## start PASSAGE

Board logo

Subaru flat six?
dickie b - 25/5/11 at 07:57 PM

Hi all

I have been following the factory five 'design the car' thread on Pistonheads..

The concept sounds great and the result should be very interesting to see - but did I read somewhere that the guys behind the Murtaya were working on a similar layout (i.e inline rear mounted with the box converted to 2WD), but using the flat six unit from a Subaru Legacy?

I love the idea of the subaru running gear being used in this way, but the only cars are the Saker (£££) or the SDR storm.. which isnt really my cup tea in an exo kind of way..


James - 26/5/11 at 12:57 AM

quote:
Originally posted by dickie b
Hi all

I have been following the factory five 'design the car' thread on Pistonheads..
.


Thanks for sharing!


RazMan - 26/5/11 at 07:02 AM

The Murtaya is a brilliant design IMO and one which I would love to get my hands on.

http://www.murtayasportscars.co.uk/design.html


loggyboy - 26/5/11 at 09:33 AM

Spotted one of those in Basingstoke at the weekend - looked mean.
There was a tatty one at an Autosolo a few years a go too.


coyoteboy - 31/5/11 at 09:28 AM

Murtaya just seems, essentially, like a light subaru? Still got the lump up front between the wheels, so effectively just a re-body?

I'm not sure I'd like to use the 4wd driveline as a 2WD - I did consider it and there's kits to lock the centre diff for just that reason (about 250 quid IIRC), but I'm not sure it'd cope with all the torque through half the shafts.


Strontium Dog - 31/5/11 at 10:53 AM

I agree with Mr Coyote as to the torque issues especially as I've heard of a few gearbox issues in Scoobies. (Not sure about that as not had much to do with them, just something I've heard). On the upside, with so much less weight the shafts should have a easier time than they would in a saloon car!


coyoteboy - 31/5/11 at 11:08 AM

quote:

On the upside, with so much less weight the shafts should have a easier time than they would in a saloon car!



Actually no, the peak torque felt in the shafts is the same as in the saloon car and is limited only by the engine output, not the body weight. The only difference is the same torque accelerates the lighter car faster.


JoelP - 31/5/11 at 11:25 AM

quote:
Originally posted by coyoteboy
quote:

On the upside, with so much less weight the shafts should have a easier time than they would in a saloon car!



Actually no, the peak torque felt in the shafts is the same as in the saloon car and is limited only by the engine output, not the body weight. The only difference is the same torque accelerates the lighter car faster.


not so! Because the car is freer to accelerate, the shafts dont see the peak torque! This is the same concept as big wheels breaking halfshafts on offroaders, even when the engine output is unchanged.

Basically, the half shaft only sees maximum torque (ie whatever is passed through the clutch multiplied by the gear ratio) if the wheel is held still.

## end PASSAGE
## start SUPPLIED INFORMATION

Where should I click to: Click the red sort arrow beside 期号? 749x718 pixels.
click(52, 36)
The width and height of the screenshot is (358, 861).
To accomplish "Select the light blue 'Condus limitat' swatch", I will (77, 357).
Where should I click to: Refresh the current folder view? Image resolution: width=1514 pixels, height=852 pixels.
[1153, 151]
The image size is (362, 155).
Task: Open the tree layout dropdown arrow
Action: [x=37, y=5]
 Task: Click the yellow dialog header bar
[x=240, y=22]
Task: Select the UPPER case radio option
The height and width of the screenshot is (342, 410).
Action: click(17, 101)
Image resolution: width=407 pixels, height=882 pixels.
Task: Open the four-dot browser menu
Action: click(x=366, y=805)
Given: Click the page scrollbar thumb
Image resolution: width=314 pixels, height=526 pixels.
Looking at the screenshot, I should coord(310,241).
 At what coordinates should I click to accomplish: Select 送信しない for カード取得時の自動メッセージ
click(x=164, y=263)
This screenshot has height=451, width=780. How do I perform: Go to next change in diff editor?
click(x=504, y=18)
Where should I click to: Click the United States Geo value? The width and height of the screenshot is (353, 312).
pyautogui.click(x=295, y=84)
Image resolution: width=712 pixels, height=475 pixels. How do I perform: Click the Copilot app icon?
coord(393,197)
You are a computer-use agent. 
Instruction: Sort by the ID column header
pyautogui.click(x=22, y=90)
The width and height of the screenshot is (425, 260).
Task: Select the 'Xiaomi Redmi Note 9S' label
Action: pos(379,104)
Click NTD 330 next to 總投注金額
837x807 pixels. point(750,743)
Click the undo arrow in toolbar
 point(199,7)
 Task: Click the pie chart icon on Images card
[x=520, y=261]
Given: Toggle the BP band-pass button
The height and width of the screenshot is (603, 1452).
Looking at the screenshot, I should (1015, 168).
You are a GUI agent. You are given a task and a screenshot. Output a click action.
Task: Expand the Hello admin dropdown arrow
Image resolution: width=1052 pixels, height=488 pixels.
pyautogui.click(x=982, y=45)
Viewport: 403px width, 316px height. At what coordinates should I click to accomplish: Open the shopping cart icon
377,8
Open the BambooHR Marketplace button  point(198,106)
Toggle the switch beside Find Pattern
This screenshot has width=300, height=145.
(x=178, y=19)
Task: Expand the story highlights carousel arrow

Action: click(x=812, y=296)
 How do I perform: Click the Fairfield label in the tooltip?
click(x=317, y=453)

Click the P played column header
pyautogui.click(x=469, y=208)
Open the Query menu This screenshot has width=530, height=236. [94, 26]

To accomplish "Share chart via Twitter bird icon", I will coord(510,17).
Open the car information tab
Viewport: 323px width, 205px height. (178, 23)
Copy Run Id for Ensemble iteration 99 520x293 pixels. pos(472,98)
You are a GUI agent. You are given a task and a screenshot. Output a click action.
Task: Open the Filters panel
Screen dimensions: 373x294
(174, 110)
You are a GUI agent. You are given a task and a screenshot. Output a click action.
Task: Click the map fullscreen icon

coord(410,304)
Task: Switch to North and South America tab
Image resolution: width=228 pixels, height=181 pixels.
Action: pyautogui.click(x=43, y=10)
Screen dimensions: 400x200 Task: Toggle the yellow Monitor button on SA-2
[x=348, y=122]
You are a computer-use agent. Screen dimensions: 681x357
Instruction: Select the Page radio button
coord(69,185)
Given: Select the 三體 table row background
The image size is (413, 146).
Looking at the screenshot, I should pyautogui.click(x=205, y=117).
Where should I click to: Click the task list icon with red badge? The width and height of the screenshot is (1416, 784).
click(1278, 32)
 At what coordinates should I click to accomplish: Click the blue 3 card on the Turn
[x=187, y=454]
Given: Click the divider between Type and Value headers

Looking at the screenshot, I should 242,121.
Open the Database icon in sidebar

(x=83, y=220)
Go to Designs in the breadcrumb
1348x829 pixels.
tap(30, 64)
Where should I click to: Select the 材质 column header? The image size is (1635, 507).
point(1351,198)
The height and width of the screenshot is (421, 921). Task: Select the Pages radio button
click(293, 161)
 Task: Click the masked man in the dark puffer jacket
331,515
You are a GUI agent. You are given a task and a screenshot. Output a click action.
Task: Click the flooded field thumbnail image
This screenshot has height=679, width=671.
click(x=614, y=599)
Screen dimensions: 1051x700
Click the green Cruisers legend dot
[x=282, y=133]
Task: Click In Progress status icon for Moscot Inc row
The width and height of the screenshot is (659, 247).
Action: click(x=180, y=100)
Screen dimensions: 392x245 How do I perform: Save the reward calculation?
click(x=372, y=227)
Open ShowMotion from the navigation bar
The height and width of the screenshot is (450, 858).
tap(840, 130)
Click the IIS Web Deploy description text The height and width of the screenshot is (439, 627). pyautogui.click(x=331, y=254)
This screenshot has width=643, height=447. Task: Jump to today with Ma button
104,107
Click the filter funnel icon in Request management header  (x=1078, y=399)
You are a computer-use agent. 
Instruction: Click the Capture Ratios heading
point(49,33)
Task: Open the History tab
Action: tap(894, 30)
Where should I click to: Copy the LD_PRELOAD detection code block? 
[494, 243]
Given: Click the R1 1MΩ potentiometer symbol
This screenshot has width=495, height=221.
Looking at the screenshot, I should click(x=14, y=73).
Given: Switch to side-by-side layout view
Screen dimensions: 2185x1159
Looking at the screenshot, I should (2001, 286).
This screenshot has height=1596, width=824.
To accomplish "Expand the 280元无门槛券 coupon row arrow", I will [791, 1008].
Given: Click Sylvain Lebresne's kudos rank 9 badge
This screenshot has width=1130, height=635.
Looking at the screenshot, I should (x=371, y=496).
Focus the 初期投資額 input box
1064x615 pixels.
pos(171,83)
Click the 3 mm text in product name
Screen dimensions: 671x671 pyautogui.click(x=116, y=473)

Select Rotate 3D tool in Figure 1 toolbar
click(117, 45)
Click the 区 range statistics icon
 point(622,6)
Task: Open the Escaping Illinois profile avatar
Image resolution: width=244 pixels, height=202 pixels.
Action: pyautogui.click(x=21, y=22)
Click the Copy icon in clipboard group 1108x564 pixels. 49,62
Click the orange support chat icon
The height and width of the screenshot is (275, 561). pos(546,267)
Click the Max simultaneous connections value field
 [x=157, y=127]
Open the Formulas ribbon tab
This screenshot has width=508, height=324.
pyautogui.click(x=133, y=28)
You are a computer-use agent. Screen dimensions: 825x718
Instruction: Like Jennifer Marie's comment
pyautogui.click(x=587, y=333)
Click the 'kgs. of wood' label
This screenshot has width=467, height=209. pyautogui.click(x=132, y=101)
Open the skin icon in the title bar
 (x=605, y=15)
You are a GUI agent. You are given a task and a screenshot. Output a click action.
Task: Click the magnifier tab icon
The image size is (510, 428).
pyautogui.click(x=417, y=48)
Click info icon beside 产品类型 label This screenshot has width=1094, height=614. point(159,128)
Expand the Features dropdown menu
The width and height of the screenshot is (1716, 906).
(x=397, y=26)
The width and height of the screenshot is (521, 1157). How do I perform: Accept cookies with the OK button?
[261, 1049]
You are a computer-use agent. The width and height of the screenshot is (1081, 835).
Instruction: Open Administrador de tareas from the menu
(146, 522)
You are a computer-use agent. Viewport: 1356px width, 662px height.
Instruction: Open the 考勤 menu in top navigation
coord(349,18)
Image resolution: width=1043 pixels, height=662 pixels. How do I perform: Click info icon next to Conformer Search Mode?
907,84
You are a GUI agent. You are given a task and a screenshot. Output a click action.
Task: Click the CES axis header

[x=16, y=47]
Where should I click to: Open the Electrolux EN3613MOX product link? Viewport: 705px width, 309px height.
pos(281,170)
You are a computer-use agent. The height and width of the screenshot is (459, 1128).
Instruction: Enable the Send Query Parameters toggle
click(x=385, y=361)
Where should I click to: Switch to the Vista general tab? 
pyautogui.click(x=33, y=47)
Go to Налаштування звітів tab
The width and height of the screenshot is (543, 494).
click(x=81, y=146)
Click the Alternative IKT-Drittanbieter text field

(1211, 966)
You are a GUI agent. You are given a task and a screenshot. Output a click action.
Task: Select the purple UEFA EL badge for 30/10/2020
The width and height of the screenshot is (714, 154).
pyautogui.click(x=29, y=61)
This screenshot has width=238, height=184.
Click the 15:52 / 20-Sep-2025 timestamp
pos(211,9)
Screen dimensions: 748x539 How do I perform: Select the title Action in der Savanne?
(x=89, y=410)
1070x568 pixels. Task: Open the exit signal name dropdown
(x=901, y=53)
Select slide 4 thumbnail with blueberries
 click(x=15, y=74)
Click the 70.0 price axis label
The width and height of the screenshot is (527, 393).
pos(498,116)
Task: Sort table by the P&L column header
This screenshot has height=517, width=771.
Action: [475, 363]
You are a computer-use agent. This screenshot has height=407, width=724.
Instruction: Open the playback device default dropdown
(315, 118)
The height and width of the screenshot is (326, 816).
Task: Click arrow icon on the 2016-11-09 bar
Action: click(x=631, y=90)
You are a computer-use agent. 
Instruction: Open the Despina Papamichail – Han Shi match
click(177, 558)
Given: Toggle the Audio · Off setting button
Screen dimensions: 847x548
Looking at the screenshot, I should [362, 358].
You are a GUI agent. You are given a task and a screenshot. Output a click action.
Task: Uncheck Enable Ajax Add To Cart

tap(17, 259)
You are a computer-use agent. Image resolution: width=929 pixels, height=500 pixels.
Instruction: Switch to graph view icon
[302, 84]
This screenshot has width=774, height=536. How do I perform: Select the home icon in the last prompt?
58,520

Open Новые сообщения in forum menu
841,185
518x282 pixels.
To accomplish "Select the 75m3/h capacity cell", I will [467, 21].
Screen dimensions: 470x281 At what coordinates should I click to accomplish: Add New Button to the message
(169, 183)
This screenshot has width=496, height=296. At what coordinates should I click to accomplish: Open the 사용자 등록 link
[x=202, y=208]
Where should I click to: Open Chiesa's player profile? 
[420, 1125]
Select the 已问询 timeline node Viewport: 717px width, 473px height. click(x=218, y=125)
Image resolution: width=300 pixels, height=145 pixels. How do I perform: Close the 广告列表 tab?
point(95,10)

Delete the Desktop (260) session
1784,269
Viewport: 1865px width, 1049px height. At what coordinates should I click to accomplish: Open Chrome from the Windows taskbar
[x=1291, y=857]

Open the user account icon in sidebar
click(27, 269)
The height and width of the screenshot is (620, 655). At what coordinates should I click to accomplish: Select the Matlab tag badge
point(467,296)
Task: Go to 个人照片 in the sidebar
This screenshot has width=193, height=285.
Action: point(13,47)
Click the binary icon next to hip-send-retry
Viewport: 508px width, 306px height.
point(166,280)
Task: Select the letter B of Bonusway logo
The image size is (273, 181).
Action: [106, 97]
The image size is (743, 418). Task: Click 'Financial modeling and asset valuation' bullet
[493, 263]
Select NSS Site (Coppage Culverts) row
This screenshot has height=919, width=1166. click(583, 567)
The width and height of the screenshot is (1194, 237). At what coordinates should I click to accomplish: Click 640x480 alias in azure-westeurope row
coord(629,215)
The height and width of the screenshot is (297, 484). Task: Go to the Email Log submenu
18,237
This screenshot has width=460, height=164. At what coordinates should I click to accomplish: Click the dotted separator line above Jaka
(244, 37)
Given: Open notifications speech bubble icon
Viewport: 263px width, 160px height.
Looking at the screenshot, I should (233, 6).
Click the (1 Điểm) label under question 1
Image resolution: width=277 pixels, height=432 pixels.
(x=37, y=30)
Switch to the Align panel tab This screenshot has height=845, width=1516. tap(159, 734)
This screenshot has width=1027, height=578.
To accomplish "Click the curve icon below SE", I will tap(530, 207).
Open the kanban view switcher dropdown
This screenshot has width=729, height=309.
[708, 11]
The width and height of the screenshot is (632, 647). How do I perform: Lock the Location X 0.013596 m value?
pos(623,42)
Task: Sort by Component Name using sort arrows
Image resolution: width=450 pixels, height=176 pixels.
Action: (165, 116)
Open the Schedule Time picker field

## end SUPPLIED INFORMATION

- _AIM OF THE EXERCISE_:
Answer these questions about the Subaru flat six thread.
1. In the opening post, which Subaru model is the flat six unit said to come from?
2. In which town does loggyboy say he spotted one at the weekend?
3. About how much does coyoteboy say the kits to lock the centre diff cost?

- _ANSWER FOR THIS EXERCISE_:
1. The Subaru Legacy.
2. Basingstoke.
3. About 250 quid.